Are you onto a new project or maybe you’re looking into expanding your product line? Do you have to pay an already existing obligation or do you have to fund equipment acquisition? Are you setting up an overseas branch or are expanding locally? Whatever it is that you have your eyes set upon, your corporate ventures will always need and involve some sort of financial funding. Three of the most common methods employed by many businessmen are bank loans, single invoice discounting and business factoring. All these three provide for your needed funds but they are unique such that they have different requirements and terms all to their own. Read up below to gain some insights and ideas regarding these three and decide which one would and might fit your needs.
This is the type that is often employed if one is in need of a big amount of capital. This can be either short term or long term with a period from a matter of moths up to ten years all of which are subject to monthly repayments (or depending on the credit terms) as well as interests.
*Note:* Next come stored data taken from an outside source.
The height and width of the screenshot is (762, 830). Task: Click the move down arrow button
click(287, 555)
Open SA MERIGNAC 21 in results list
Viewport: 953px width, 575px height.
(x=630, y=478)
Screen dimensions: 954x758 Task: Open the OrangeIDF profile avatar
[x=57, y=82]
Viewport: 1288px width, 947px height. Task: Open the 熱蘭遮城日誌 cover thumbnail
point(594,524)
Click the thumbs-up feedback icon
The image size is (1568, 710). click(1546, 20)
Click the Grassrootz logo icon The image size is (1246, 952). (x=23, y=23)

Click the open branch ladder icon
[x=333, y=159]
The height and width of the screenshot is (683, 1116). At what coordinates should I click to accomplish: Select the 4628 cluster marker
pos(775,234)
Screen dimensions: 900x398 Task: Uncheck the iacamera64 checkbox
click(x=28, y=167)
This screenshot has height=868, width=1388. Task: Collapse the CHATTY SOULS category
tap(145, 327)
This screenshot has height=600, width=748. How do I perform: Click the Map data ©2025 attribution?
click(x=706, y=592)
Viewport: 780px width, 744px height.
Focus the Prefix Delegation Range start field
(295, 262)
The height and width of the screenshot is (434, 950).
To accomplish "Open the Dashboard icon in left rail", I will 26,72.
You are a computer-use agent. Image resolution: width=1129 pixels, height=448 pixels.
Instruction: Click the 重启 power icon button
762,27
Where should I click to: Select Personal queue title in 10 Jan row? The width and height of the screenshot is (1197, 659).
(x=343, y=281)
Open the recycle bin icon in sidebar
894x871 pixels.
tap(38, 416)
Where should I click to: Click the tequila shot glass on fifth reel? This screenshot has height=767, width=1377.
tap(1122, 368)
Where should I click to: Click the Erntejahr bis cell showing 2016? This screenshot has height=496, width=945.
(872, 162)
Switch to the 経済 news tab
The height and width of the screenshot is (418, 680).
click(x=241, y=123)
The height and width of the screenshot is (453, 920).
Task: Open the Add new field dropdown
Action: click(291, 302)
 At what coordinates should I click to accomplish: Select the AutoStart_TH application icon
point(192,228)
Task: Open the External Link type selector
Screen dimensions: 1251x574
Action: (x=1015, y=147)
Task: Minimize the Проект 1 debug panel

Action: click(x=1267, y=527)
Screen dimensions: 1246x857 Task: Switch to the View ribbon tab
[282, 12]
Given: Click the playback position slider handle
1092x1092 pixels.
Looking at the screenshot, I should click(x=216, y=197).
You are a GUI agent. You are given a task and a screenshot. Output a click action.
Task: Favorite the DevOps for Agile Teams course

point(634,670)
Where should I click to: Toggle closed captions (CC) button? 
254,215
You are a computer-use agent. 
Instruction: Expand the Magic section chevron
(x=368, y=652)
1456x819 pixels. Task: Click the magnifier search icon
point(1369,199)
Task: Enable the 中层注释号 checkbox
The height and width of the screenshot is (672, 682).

Here, the bank will require some sort of collateral as a security against your borrowings which may include but are not limited to corporate assets, personal properties and investments.
This one on the other hand is a short term financing method often used to better a company’s working capital and cash flows. Here, a business may draw money against one’s invoices even before such have been paid by owing customers.
This transaction will involve the borrowing of a percentage of the value of one’s sales ledger from a discounting firm and using the invoices as collateral. In basic sense, it is like getting a loan only you are not adding up to your debt thereby not increasing the liabilities portion of your balance sheet. The reason for such is because you are instead decreasing your receivables to increase cash.
Factoring is always confused with discounting and vice versa. This is because they provide the same effects and they actually have more similarities than differences. The only varying aspect is the fact that business factoring is not a loan. It is a sale.
Here, the company sells the right to collect against one’s invoices to a third party called a factor who in turn will give the value of the invoices in advance. Such is limited to a certain pre-agreed percentage. The remaining balance (less any fees) will only be forwarded right after the factor has fully collected from your customers. Business factoring when compared to bank loans are simpler and faster as the funds can be made available within 24 hours.